The CPSC knew of two deaths and 12 serious injuries related to kite tubes when it began investigations in late June, Vallese said. According to KFDM-TV, a news station in Texas, the first death occurred in April when 33-year-old James Freeland of Orangefield, Texas, fell 15 feet and struck the water. The next fatal accident occurred June 26 on the waters of Little St. Germaine Lake, Wis., killing Gregory Bykowski.

Jim Roadt, of New Berlin, Wis., said conditions were perfect the day his friend, Bykowski, died. "Glass-smooth water, no wind, no traffic," Roadt wrote in a June 29 e-mail to a Deseret Morning News reporter.

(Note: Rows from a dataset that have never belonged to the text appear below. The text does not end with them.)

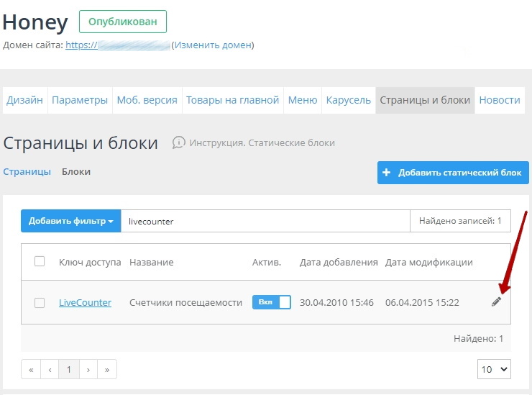Viewport: 532px width, 395px height.
Task: Select the LiveCounter row checkbox
Action: (40, 303)
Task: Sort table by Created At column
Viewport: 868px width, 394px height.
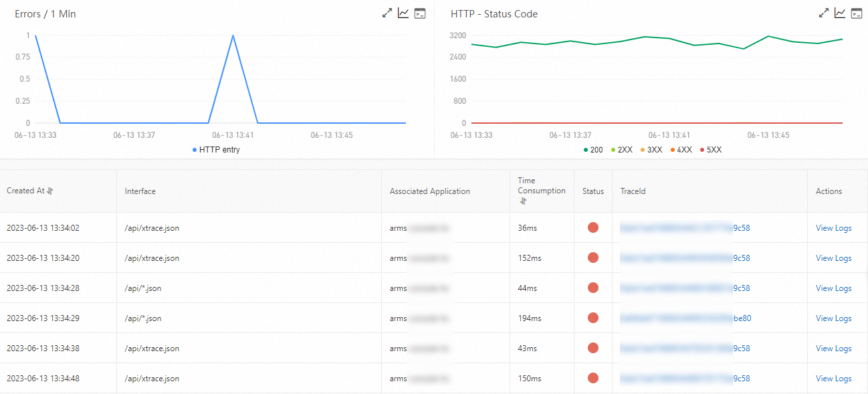Action: click(x=50, y=191)
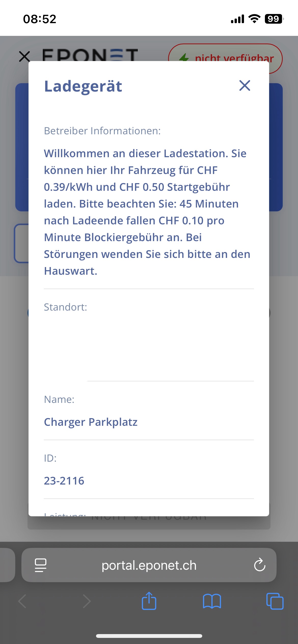Show all open Safari tabs
The height and width of the screenshot is (644, 298).
275,601
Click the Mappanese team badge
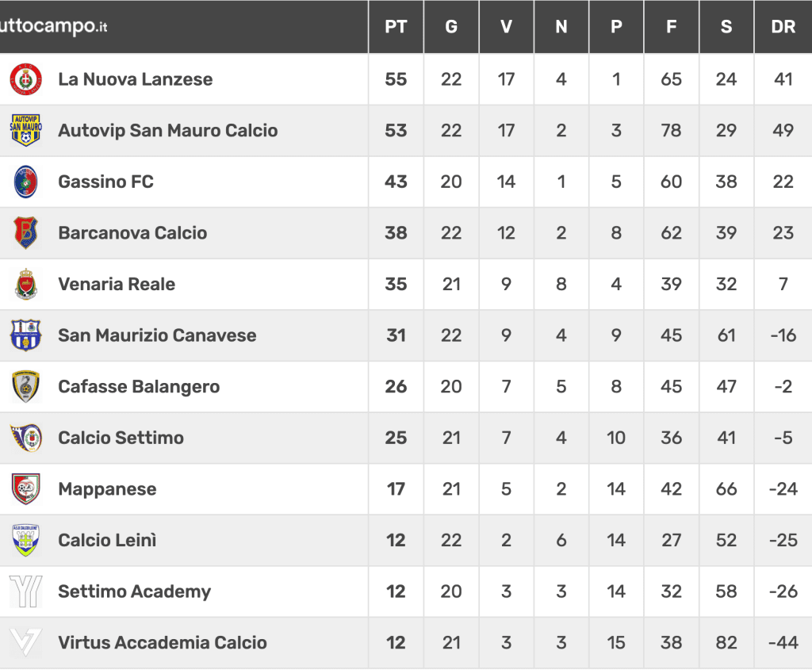Viewport: 812px width, 670px height. point(26,489)
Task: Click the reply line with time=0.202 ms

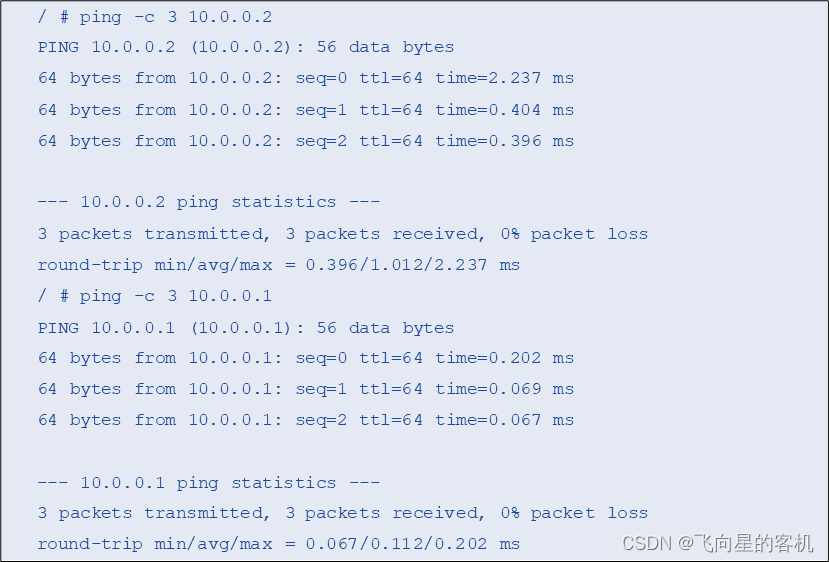Action: pos(305,358)
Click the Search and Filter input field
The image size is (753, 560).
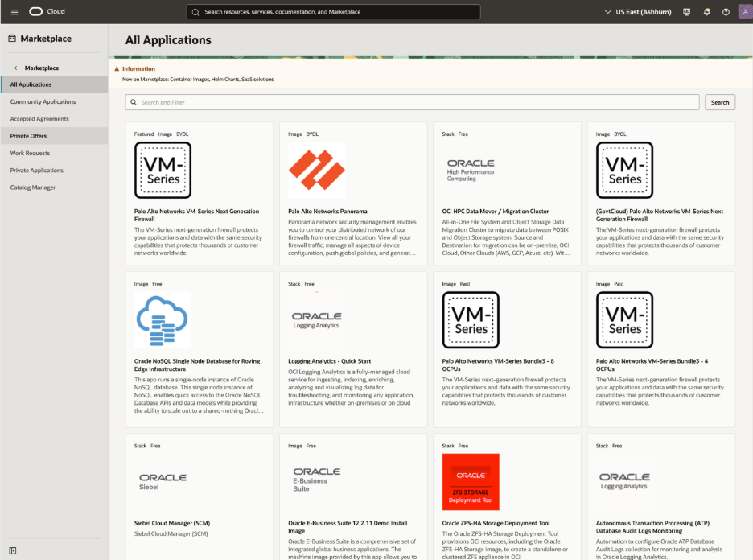click(x=412, y=102)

A boat towed Bykowski, 42, of Delafield, Wis., on a kite tube at approximately 30 mph. The tube rose about 3 feet in the air for a few seconds then it suddenly veered to the right and nose-dived. Bykowski struck the water face first.

An EMT arrived and cared for Bykowski immediately. He died five hours later at the hospital. The autopsy reported a lacerated artery in the liver caused his death.

"(The kite tube) was 3 feet off the ground," Roadt wrote in his e-mail account. "These things should be off the market."

Mere weeks into the CPSC investigation, a 40-year-old man died at Belwood Lake in Ontario, Canada. The injury count spiked to 39 injuries, 26 of which required medical treatment. Injuries included a broken neck, a punctured lung, broken ribs, chest and back injuries.

"Considering it is peak season for the use of these products, it was in the best interests of the consumer to recall these items," Vallese said.

Jay Schneider, SportsStuff marketing director, said he has looked into many of the injury reports and found each injury resulted because people neglected to follow posted safety precautions.

"In every instance that resulted in an injury, the boat driver far exceeded the recommended maximum speed for safe operation," he said. "Moreover, the unsafe speeds reported far exceed those recommended for water skiing, wakeboarding and tubing and could have resulted in an injury there, too."

Some argue the kite tube is no more dangerous than a motor bike or other products that have been on the market for years, but Vallese said the commission felt there was a recognizable danger.

"The real hazard is the unknown controllability of this product and how it reacts in different environments," she said. "The determination was that that was hazard enough."

Consumers who purchased the kite tube should stop using it immediately and contact SportsStuff at 866-831-5524 between 8 a.m. and 5 p.m. CST Monday through Friday to learn how to obtain free replacement products.